Pregões Eletrônicos: saiba mais sobre o decreto que aprimora as regras

No próximo dia 28 de outubro, entra em vigência o Decreto 10.024/2019, publicado no Diário Oficial da União de 23/09/2019. Ele regulamenta o pregão eletrônico para a aquisição de bens e a contratação de serviços comuns, incluídos os de engenharia, e dispõe sobre o uso da dispensa eletrônica, no âmbito da Administração Pública Federal.

Esse novo Decreto aprimora as regras sobre disputa e envio de lances no âmbito da Administração Pública Federal.

No tocante aos municípios, o referido instrumento prevê, no parágrafo terceiro, do artigo 1º a obrigatoriedade do uso do pregão eletrônico a estados e municípios que recebam recursos por meio das transferências voluntárias da União. Vejamos:

“Art. 1º Este Decreto regulamenta a licitação, na modalidade de pregão, na forma eletrônica, para a aquisição de bens e a contratação de serviços comuns, incluídos os serviços comuns de engenharia, e dispõe sobre o uso da dispensa eletrônica, no âmbito da administração pública federal.

(…)

§ 3º Para a aquisição de bens e a contratação de serviços comuns pelos entes federativos, com a utilização de recursos da União decorrentes de transferências voluntárias, tais como convênios e contratos de repasse, a utilização da modalidade de pregão, na forma eletrônica, ou da dispensa eletrônica será obrigatória, exceto nos casos em que a lei ou a regulamentação específica que dispuser sobre a modalidade de transferência discipline de forma diversa as contratações com os recursos do repasse”.

Assim, nos convênios e contratos de repasse realizados pelos estados e municípios com recursos das transferências voluntárias da União, será obrigatória a utilização do pregão eletrônico.

Além disso, os gestores poderão utilizar o Sistema de Compras do Governo Federal (Comprasnet), sistemas próprios ou outras ferramentas disponíveis no mercado. A regra é que os sistemas utilizados devem estar integrados à plataforma de operacionalização de transferências de recursos da União – a Plataforma +Brasil.

É o que dispõe o parágrafo 2º do artigo 5º, in verbis:

“§ 2º Na hipótese de que trata o § 3º do art. 1º, além do disposto no caput, poderão ser utilizados sistemas próprios ou outros sistemas disponíveis no mercado, desde que estejam integrados à plataforma de operacionalização das modalidades de transferências voluntárias”.

Segundo o Ministério da Economia, a nova regra deve atingir 95% dos municípios, que são os que recebem transferências voluntárias da União. Ressalta o órgão que atualmente, a maior parte dos pregões ainda são na modalidade presencial, especialmente nos municípios.

Contudo, ao menos por ora, não são necessárias grandes preocupações.
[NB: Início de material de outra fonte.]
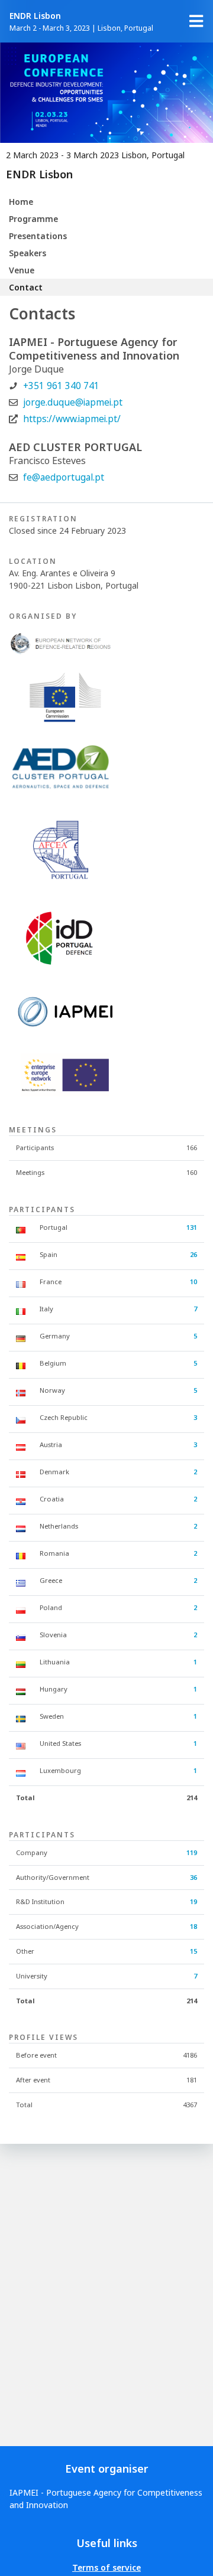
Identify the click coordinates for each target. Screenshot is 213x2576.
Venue (21, 270)
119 (191, 1852)
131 (191, 1227)
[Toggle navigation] (196, 21)
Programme (33, 218)
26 (193, 1254)
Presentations (38, 235)
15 (193, 1951)
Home (21, 201)
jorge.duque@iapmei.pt (72, 402)
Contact (26, 287)
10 (193, 1281)
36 (193, 1877)
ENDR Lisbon (35, 15)
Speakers (27, 253)
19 (193, 1901)
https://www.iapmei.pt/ (72, 419)
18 (193, 1926)
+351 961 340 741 (61, 386)
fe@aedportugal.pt (63, 477)
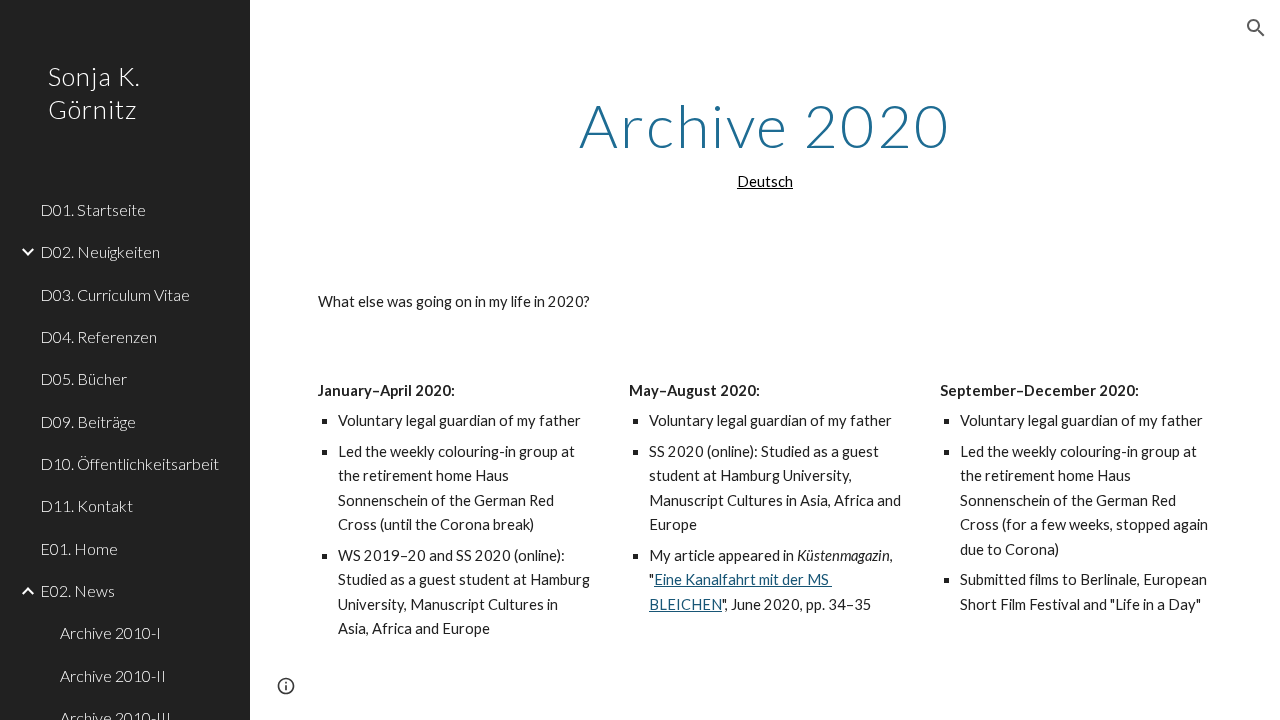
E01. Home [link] (79, 548)
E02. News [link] (77, 590)
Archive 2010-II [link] (113, 675)
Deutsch (765, 181)
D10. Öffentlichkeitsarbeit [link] (129, 463)
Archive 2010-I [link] (110, 632)
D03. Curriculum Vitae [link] (115, 294)
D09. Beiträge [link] (88, 421)
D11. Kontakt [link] (86, 505)
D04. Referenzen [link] (98, 336)
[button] (1256, 28)
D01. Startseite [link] (93, 209)
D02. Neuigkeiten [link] (100, 251)
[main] (764, 143)
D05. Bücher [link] (83, 378)
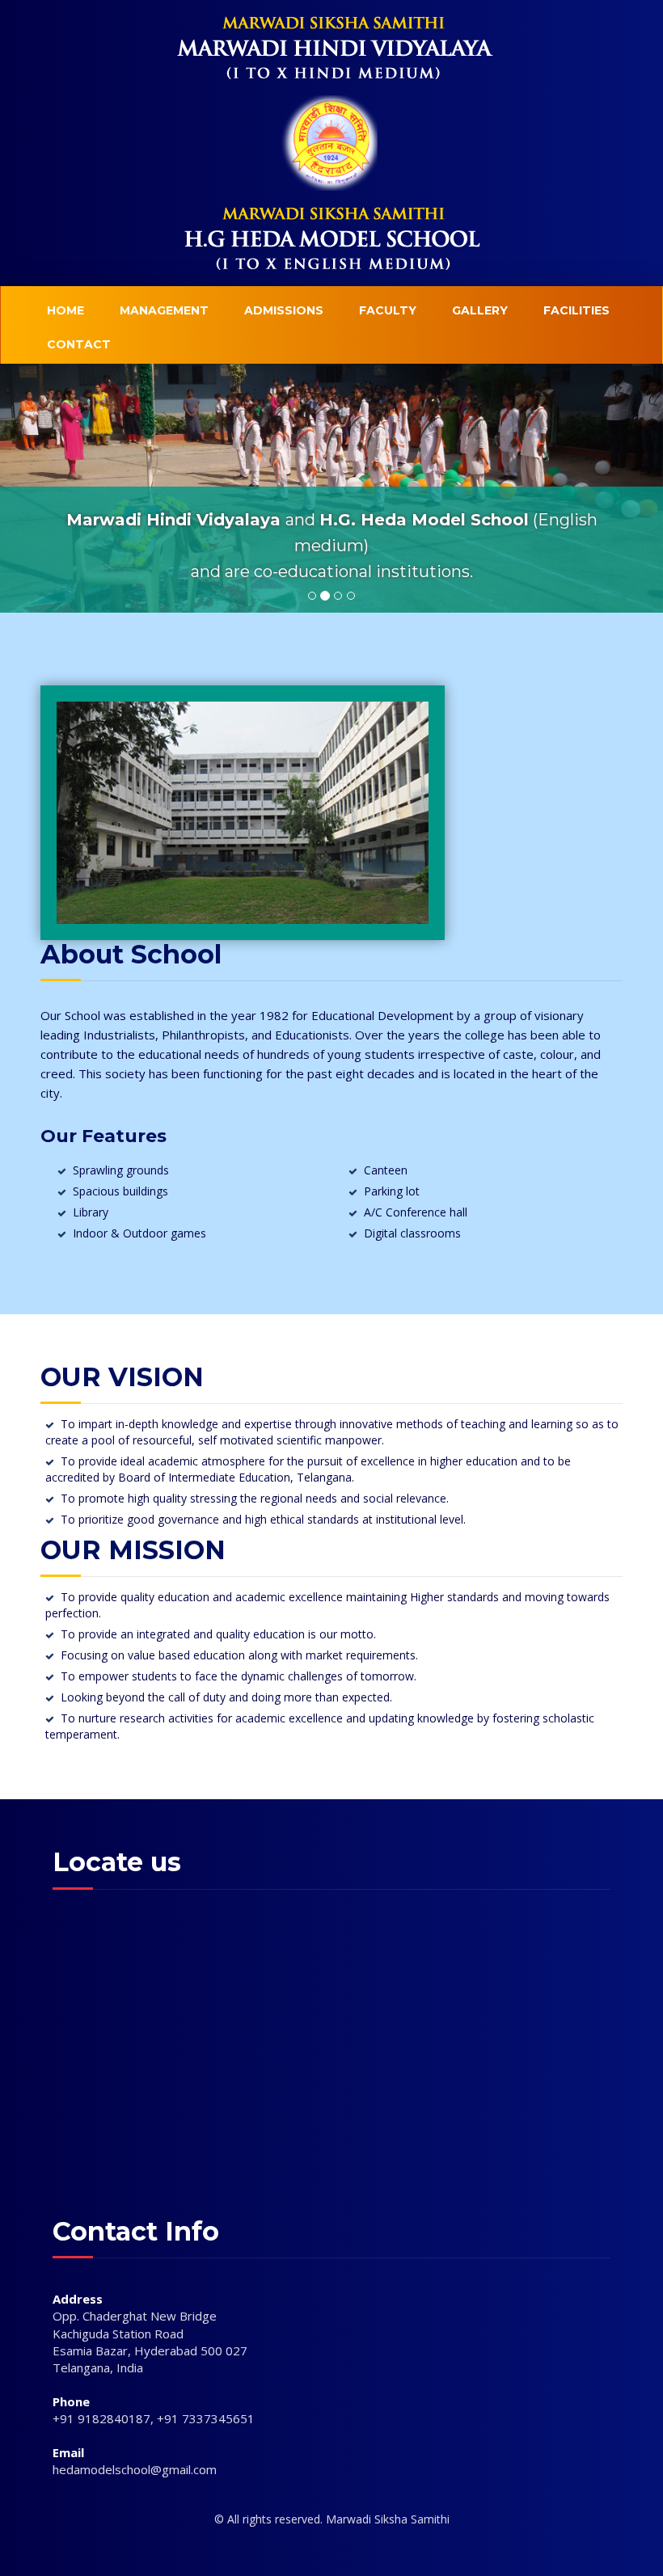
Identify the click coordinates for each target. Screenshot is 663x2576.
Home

Isso porque o portal de compras governamentais (https://www.comprasgovernamentais.gov.br/index.php/noticias/1175-pregao-eletronico-estados-municipios-comunicado-importante) editou no último dia 26 importante comunicado no qual informa que:

A adoção de pregão, na forma eletrônica, para a aquisição de bens e a contratação de serviços comuns por estados e municípios, com a utilização de recursos da União decorrentes de transferências voluntárias, só será exigida a partir da edição do ato a que se refere o art. 52 do Decreto nº 10.024/19:

“Art. 52. Ato do Secretário de Gestão da Secretaria Especial de Desburocratização, Gestão e Governo Digital do Ministério da Economia estabelecerá os prazos para implementação das regras decorrentes do disposto neste Decreto quando se tratar de licitações realizadas com a utilização de transferências de recursos da União de que trata o § 3º do art. 1º.”

Enquanto não houver a edição desse ato, não há tal exigência. No mais, informa-se que esse ato será elaborado de forma colegiada e participativa, considerando-se, sobretudo, a realidade dos entes subnacionais”.

Assim, para os municípios, está suspensa a obrigação da realização de pregão eletrônico para aquisição de bens e contratação de serviços comuns quando os recursos forem provenientes de transferências voluntárias do governo Federal, valendo, por ora, o disposto no Decreto Federal nº 5.504/2005 que exige o emprego da modalidade pregão, nos termos da Lei 10.520/2002 sendo preferencial a utilização de sua forma eletrônica devendo a autoridade competente justificar a inviabilidade da utilização do pregão na forma eletrônica, se for o caso.

A Confiatta continuará acompanhando as mudanças para mantê-los informados.